▶ [The problem]: The response must consist of the lines below from the one with "This screenshot has width=1024, height=768." through the one with "Task: Open the 高级设置 menu", exactly as they appear and with both ends kept.

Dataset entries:
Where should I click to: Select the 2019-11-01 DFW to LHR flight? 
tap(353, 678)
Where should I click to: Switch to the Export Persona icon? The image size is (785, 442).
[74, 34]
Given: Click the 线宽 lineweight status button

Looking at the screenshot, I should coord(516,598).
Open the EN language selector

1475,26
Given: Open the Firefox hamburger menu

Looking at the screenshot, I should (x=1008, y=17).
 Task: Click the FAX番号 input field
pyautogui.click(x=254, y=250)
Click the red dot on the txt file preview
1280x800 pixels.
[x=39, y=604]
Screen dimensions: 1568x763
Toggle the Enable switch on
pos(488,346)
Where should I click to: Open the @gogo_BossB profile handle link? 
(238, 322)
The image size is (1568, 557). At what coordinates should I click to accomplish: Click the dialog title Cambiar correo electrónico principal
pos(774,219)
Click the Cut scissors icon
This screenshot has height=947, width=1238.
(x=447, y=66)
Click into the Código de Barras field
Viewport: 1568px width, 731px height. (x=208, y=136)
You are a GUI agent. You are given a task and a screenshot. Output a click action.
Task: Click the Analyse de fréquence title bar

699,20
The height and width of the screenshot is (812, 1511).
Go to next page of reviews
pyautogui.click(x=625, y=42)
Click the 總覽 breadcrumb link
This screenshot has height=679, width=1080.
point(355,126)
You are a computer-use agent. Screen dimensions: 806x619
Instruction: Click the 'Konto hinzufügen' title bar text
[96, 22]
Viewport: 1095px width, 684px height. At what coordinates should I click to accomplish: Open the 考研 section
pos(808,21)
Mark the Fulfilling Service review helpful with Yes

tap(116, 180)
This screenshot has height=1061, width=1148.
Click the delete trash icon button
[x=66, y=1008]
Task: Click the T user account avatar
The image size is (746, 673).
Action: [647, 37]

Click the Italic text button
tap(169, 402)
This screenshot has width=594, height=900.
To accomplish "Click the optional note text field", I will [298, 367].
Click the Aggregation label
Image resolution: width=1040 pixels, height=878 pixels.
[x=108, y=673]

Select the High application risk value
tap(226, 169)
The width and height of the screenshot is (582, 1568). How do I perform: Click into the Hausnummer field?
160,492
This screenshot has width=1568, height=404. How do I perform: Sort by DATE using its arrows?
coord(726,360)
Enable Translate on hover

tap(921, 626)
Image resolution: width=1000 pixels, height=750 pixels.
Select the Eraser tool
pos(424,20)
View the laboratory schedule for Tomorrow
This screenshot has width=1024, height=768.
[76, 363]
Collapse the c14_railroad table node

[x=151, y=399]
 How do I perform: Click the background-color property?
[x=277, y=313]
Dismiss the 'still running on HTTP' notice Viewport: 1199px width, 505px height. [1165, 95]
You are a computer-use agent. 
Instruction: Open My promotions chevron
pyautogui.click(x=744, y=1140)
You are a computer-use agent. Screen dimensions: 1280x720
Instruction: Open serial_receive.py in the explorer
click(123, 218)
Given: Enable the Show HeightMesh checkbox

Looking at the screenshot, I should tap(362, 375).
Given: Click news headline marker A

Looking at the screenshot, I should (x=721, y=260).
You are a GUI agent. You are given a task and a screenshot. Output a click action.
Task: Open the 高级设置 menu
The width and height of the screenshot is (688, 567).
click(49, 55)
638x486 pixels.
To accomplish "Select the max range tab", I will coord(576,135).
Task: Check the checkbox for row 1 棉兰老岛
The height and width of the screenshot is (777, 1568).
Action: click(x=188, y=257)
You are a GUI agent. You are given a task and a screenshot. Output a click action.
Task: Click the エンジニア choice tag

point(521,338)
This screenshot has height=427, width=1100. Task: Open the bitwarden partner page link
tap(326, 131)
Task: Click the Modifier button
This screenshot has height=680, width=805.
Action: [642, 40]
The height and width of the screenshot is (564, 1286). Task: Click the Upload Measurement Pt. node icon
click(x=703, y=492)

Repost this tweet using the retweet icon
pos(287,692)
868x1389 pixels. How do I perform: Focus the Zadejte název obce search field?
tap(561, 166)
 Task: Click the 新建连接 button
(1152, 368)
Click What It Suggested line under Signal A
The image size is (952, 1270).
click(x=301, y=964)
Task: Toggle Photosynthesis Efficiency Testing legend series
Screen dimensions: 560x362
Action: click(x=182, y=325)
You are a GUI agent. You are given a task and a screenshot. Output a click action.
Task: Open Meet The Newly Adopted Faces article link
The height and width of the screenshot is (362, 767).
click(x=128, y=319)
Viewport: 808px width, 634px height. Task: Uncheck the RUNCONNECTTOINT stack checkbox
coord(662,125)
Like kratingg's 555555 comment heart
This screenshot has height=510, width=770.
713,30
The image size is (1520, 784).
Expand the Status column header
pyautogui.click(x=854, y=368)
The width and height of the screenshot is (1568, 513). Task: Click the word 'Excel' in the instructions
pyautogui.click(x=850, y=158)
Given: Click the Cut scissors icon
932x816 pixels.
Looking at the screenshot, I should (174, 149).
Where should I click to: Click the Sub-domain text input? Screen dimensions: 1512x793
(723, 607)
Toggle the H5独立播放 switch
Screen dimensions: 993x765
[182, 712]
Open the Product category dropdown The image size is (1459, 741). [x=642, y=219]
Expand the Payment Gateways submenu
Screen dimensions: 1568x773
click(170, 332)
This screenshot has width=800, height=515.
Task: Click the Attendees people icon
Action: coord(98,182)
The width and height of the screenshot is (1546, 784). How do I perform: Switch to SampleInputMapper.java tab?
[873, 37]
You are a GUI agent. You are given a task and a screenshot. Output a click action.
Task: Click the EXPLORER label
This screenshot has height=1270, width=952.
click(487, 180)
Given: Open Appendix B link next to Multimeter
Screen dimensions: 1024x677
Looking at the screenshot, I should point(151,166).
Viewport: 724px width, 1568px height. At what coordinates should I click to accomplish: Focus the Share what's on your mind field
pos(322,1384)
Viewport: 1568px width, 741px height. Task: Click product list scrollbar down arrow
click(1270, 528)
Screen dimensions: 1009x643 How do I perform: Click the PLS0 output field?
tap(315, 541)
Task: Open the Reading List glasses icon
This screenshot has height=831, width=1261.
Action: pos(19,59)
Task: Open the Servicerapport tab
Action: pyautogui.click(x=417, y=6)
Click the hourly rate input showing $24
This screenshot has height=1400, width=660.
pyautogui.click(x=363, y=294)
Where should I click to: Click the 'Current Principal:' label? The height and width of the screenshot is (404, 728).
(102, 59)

▶ [Solved exercise]:
This screenshot has width=1024, height=768.
[76, 363]
Collapse the c14_railroad table node

[x=151, y=399]
 How do I perform: Click the background-color property?
[x=277, y=313]
Dismiss the 'still running on HTTP' notice Viewport: 1199px width, 505px height. [1165, 95]
You are a computer-use agent. 
Instruction: Open My promotions chevron
pyautogui.click(x=744, y=1140)
You are a computer-use agent. Screen dimensions: 1280x720
Instruction: Open serial_receive.py in the explorer
click(123, 218)
Given: Enable the Show HeightMesh checkbox

Looking at the screenshot, I should tap(362, 375).
Given: Click news headline marker A

Looking at the screenshot, I should (x=721, y=260).
You are a GUI agent. You are given a task and a screenshot. Output a click action.
Task: Open the 高级设置 menu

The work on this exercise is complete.